_Document_:
========================================================================
# Germade



## sparkysarah (Dec 4, 2007)

I got 75 pounds of Germade today. Three different flavors. Would you freeze this before packaging? I'm thinking of just vacuum sealing. What do you think?


----------



## YuccaFlatsRanch (May 3, 2004)

If canning with oxygen absorbers then no need to freeze. If just vacuum packing in plastic bags then I would freeze either before of after packing.

Explain to others that Germade is Farina cereal.


----------



## texican (Oct 4, 2003)

Had no idea what it was, till Yucca mentioned farina...

I'd have to guess that they didn't have a good marketing guy, when they named this stuff... uh, Germ (just what I want to eat.... Germs) and ade ....


----------



## Freeholder (Jun 19, 2004)

LOL! I was trying to figure out what it was, too! Sounded like something you take when you think you are coming down with a cold!

Kathleen


----------



## sparkysarah (Dec 4, 2007)

So, it would be okay to freeze after vacuum sealing? That would certainly make it easier being I don't have a ton of room in my freezer at the moment. Smaller bags would be easier.


----------



## texican (Oct 4, 2003)

Being a processed grain, I'd say freezing vacuumed sealed bags would be the best way to go... in my case, ZERO bags last long in my freezer, without getting punctured by something... moving frozen blocks of food around cause dents... maybe you could put the processed bags in a milk crate or something, to protect against puncture.

Just remember, you'll have a lot of stuff to deal with, if the electricity goes off for a week or so... I know I'd have a "fun" couple of days if I had to emergency can all of my freezer meat.

Have you looked into making farina... exactly what is farina? isn't it a cooked wheat product? I think if I had a 'jonesing' for farina, I'd figure out how to make it from whole wheat, rice, corn whatever... seeing as the whole grains can be store for decades, in proper dry storage, whereas processed products last only a short time (months? a year at most?) without refrigeration. Refrigeration/freezers won't last long after the grid goes down. They do have freezers/fridges that'll work off grid, but they're mighty pricey, and don't 'function' the same way grid fridges/freezers work... Absorption cooling is great if you have no alternatives, but long term storage of grain isn't one of it's best uses....

good luck, and happy farina'ing....


----------



## Guest (Mar 19, 2008)

Seventy five pounds of Germade is a life time supply! {laughing}

Vac-seal OR pack with oxyge absorbers OR use dry ice, but there's no need to use them in combination. Freeze treating is for when you want to simply pack it in buckets, bags, or jars without vac-sealing or any of the other long-term storage methods. 

.....Alan.


----------



## sparkysarah (Dec 4, 2007)

Hey, it's good stuff. Thank you for all the info.


----------



## texastami (Sep 13, 2002)

We just bought 25lbs of Farina (breakfast 2x weekly for family of 6) We DO eat it on a regular basis.... but I have also added Cornmeal mush and homemade grape nuts to the breakfast rotation so we have some new things to try....

I wish I could get another 50 lbs of it... (at a killer price) For now, I will just wait for that day!
========================================================================
_Prompt 1_: Repeat the part of the Germade thread between "good luck, and" and "long-term storage methods.", inclusive.
_Prompt 2_:
Answer these questions from the Germade thread:
(a) How many pounds of Germade did sparkysarah get?
(b) What kind of cereal does YuccaFlatsRanch say Germade is?
(c) How many pounds of Farina did texastami buy?
The material after this point stands apart from the Germade thread.

_Information supplied_:
========================================================================
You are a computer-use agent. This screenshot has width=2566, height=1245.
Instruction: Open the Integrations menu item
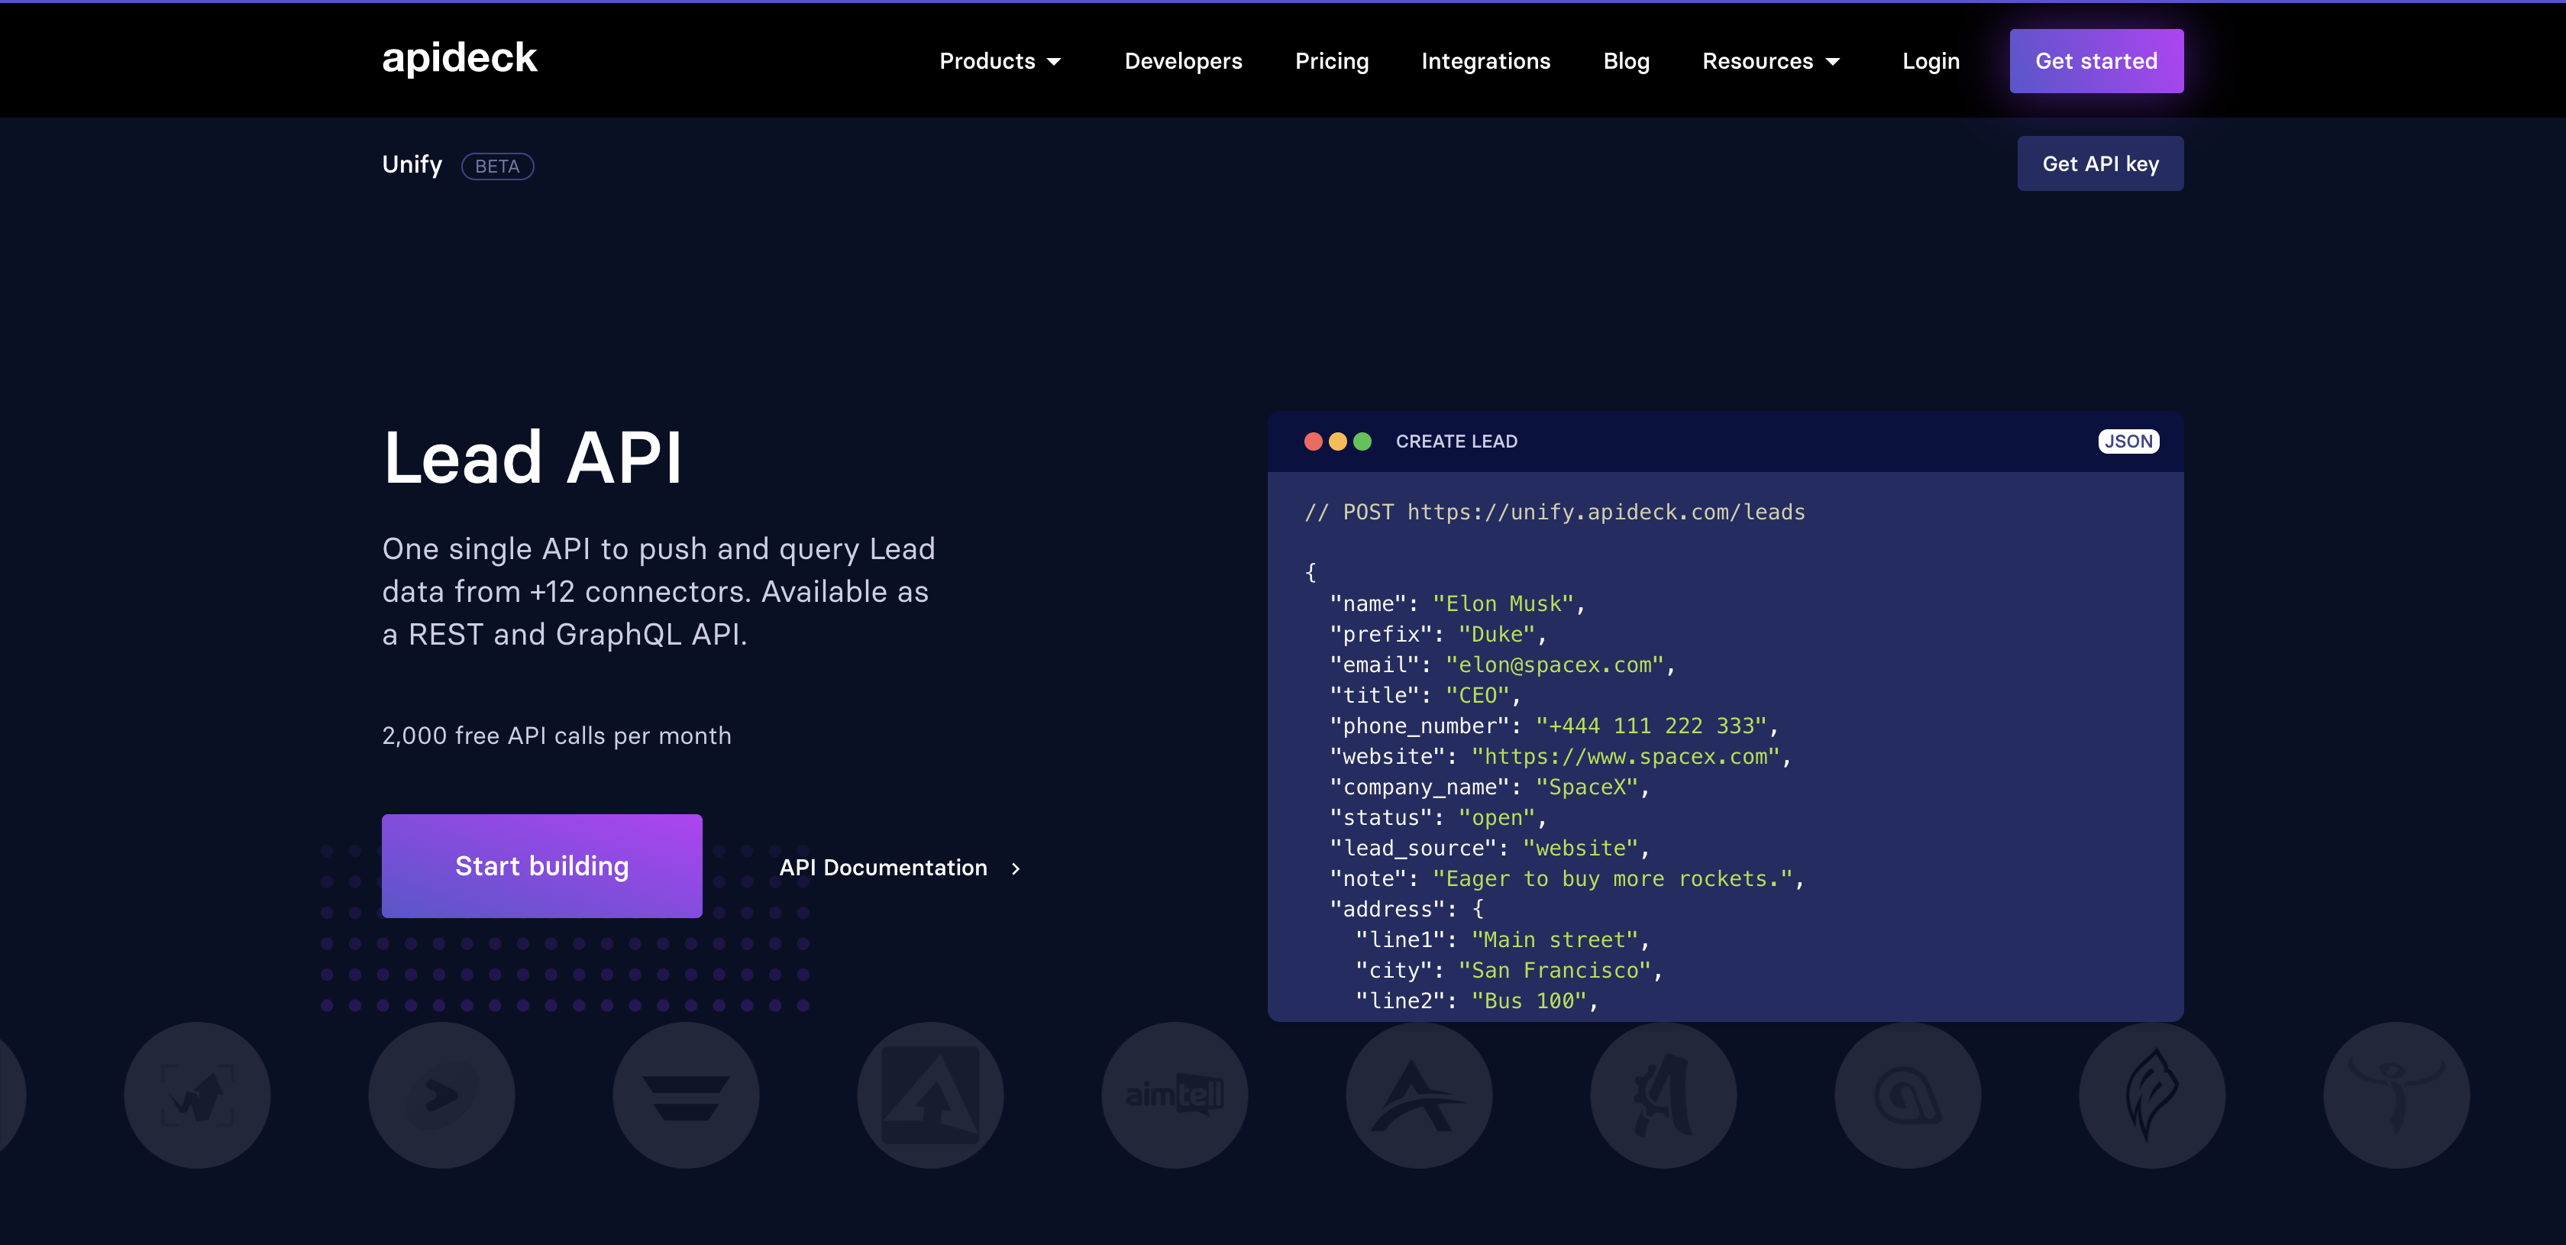[x=1485, y=62]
========================================================================
_Expected answer 1_:
good luck, and happy farina'ing....


----------



## Guest (Mar 19, 2008)

Seventy five pounds of Germade is a life time supply! {laughing}

Vac-seal OR pack with oxyge absorbers OR use dry ice, but there's no need to use them in combination. Freeze treating is for when you want to simply pack it in buckets, bags, or jars without vac-sealing or any of the other long-term storage methods.

_Expected answer 2_:
(a) 75 pounds
(b) Farina cereal
(c) 25 pounds